While this is not to suggest that India should whip up war hysteria against Pakistan, it must be pointed out that more needs to be done beyond drumming up international support for India's victimhood. There was enough in the Mumbai attack to prove that the Lashkar-e-Tayyeba, which was nurtured by the ISI to be used in Jammu & Kashmir, now has a broader agenda and ideology and has fanned out across India. The magnitude of the Mumbai attack brought the global community commiserating to India's side. The war against terror must be intensified, said voices. However, while the world may be united in the war against terror, it is also true that each country must wage its own kind of war. Israel's war, for instance, is different from Russia's. So is America's from India's.

In the eventual analysis, each country has to evolve its independent anti-terror strategy to address specific local contexts and security concerns. Sample for instance what Israel is doing in Gaza currently. Faced with a routine barrage of rocket attacks from the Hamas, Israel decided to go for the kill, bombarding the outfit's bases in Gaza. According to Israel, the assault was mounted on the militant outfit to prevent rocket and missile attacks on neighbouring Israeli towns. There are now indications that Israel may not keep itself confined to air attacks and that a ground military assault cannot be ruled out. Predictably, the Arab world has risen in condemnation; Israel also risks antagonising a wider international community. However, in order to prevent a daily assault on its vulnerable civilian population living close to the volatile Gaza strip, Israel acted the way it thought best.
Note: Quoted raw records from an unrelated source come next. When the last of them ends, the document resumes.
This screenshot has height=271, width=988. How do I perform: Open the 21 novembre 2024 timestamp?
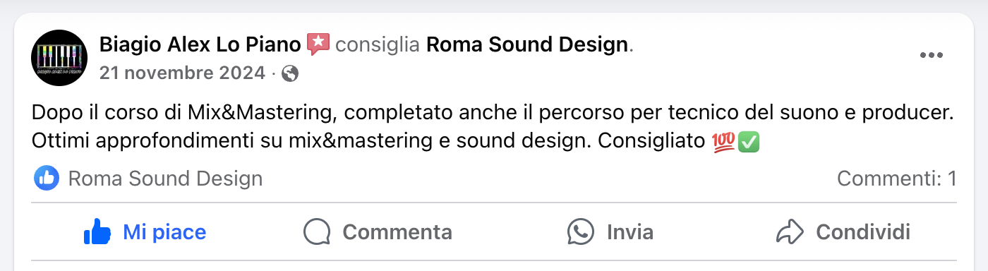point(182,73)
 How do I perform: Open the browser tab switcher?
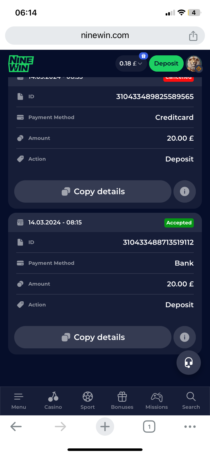[x=149, y=427]
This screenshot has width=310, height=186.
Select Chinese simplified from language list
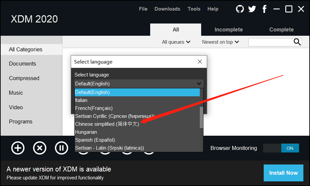(107, 124)
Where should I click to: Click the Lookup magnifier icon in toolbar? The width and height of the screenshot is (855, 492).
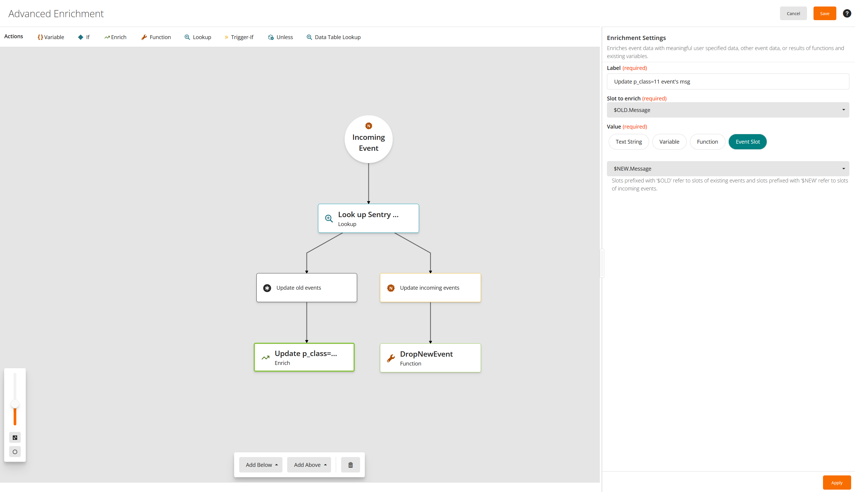coord(187,37)
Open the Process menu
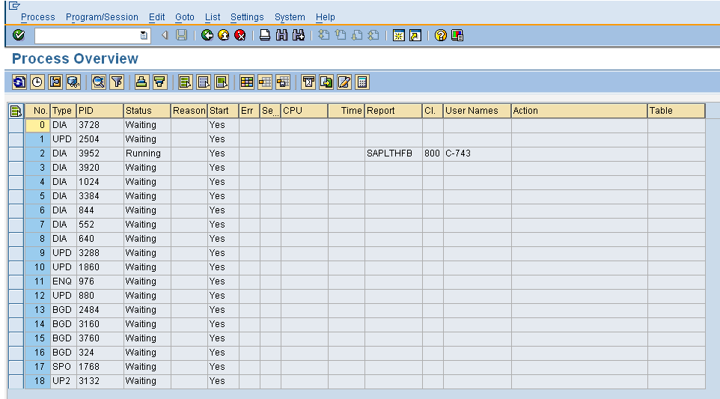 37,17
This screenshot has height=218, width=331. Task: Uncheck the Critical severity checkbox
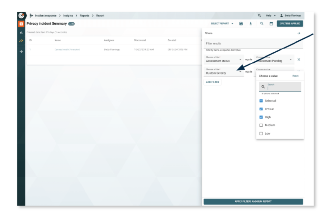coord(261,109)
Driven by its own security concerns, Russia mounted a military offensive against Georgia in August 2008. After routing Georgia's Army in the war over the separatist region of South Ossetia, Russia recognised the independence of the region and another breakaway area, Abkhazia. The move was condemned by the US and several other European countries but that did not prevent Russia from deploying about 3,700 soldiers in each region.

Again, no country in the world could prevent the Americans from invading Afghanistan and subsequently from marching into Iraq after 9/11. Struck at its very core, America went after its targets in the two countries and continues to do so. Whether or not Mr Barack Obama reverses Mr George Bush's decision, it is clear that the US exercised its sovereign right to defend itself the way it thought best. Mr Bush's popularity ratings may have nose-dived following the US invasion of Iraq but the truth is that American territory has not witnessed another terror attack after 9/11.

In India's case too there is a specific context. Apart from the Pakistani establishment's stated hostility on Jammu & Kashmir, there are elements in that country which wish to bleed the rest of India as well. While Jammu & Kashmir is a prickly bilateral issue between the two Governments - full-scale military wars have been fought on the issue - anti-India terror outfits exist beyond the realm of political or diplomatic discourse. Jammu & Kashmir can well be part of a Composite Dialogue between the two countries but terrorism is not a diplomatic or political issue. It is an issue that threatens every citizen of India and must be dealt with accordingly.

True, it is hard to formulate a deterrent for the kind of fidayeen who swooped down on Mumbai a month ago. They came to embrace mortality after inflicting severe wounds on India's spirit and soul and they did precisely that. It is indeed difficult to penalise those committed to ending their own lives. The people India needs to deal with are those who fertilise such mindsets from the safety of their training camps across the border in Pakistan and who have managed to appoint their representatives across Indian towns and cities. A fidayeen may not fear for his life - he has been indoctrinated to sacrifice it - but a Masood Azhar or an Afzal Guru does. Death is a deterrent for these jihadi ideologues and that is precisely the deterrent India must employ in a targeted fashion. Else, there are many more Kandahars and Mumbais waiting to come India's way.